# Extract to read:

══════

What is F1 Score for Document Extraction?

Teams building automated pipelines for invoices, contracts, and forms need a metric that captures more than surface-level correctness. In practice, F1 Score for document extraction has become a standard part of extraction accuracy benchmarking because it measures both how accurately and how completely a system captures structured data from documents. Understanding F1 Score — and the Precision and Recall components behind it — gives practitioners a clearer way to benchmark systems, diagnose failures, and improve extraction quality.

OCR and document extraction systems face a fundamental challenge: raw text recognition is only one part of the problem. Even when characters are read correctly, a system still has to identify the right fields, assign values to the correct labels, and handle variable layouts without over-extracting or under-extracting data. Standard accuracy metrics can hide these failures, especially when documents are sparse or field distributions are uneven. F1 Score addresses this directly by penalizing both incorrect extractions and missed values within a single, interpretable number.

F1 Score and Why It Matters for Document Extraction

F1 Score is the harmonic mean of Precision and Recall, combining both metrics into a single value that reflects the overall quality of an extraction system's output. It is calculated using the formula:

F1 = 2 × (Precision × Recall) / (Precision + Recall)

The result is a score between 0 and 1, where 1 represents perfect extraction and 0 represents complete failure. Because F1 Score uses a harmonic mean rather than an arithmetic mean, it penalizes extreme imbalances between Precision and Recall — a system cannot achieve a high F1 Score by improving one metric at the expense of the other.

══════

# Record excerpts:
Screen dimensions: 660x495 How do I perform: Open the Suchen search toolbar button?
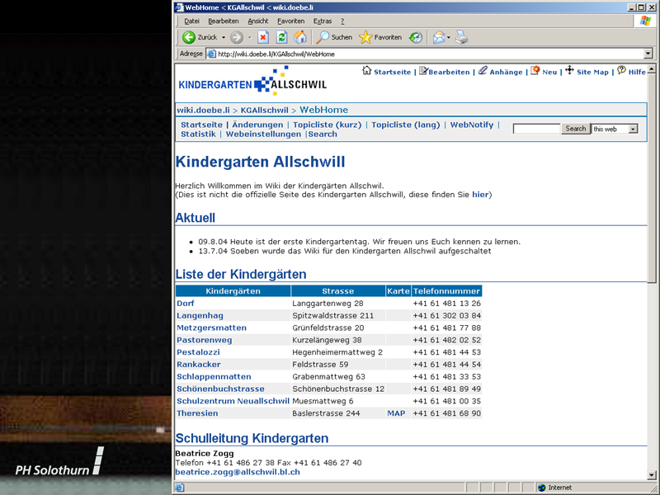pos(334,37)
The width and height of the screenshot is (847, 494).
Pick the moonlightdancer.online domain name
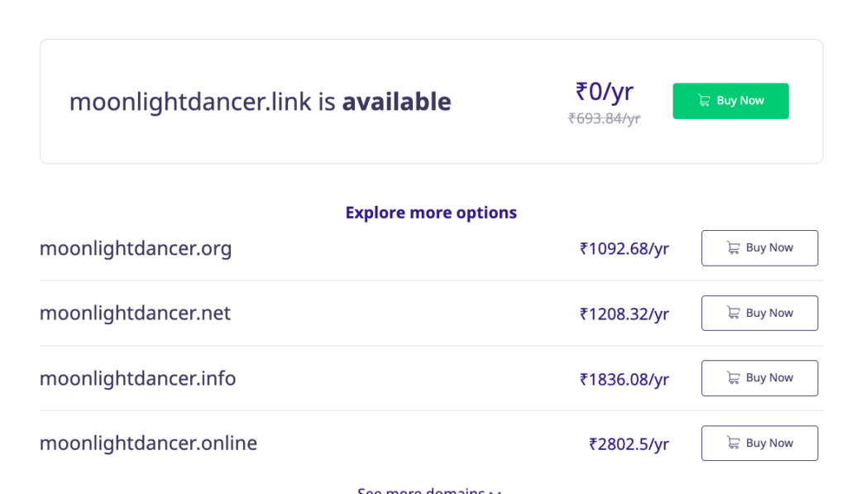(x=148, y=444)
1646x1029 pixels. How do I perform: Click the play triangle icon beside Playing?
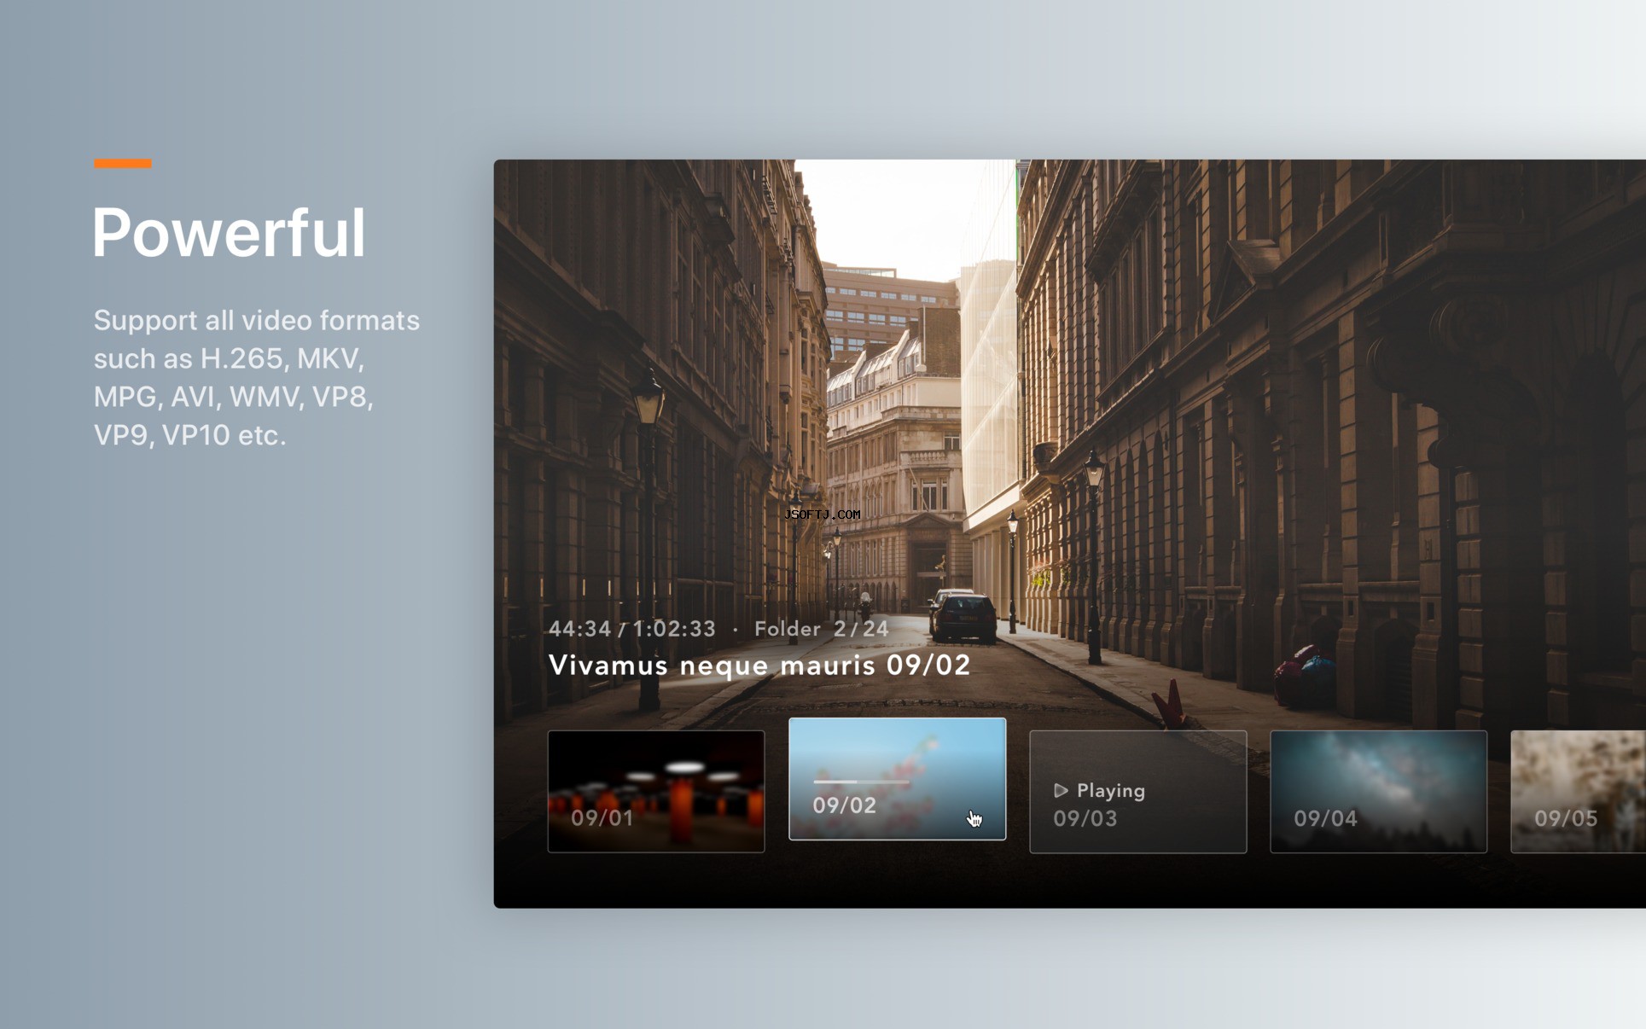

══════

# What this task involves:
According to the page on F1 Score for document extraction, what does a score of 1 represent? The entries are not needed for this work.

# Output below:
A score of 1 represents perfect extraction.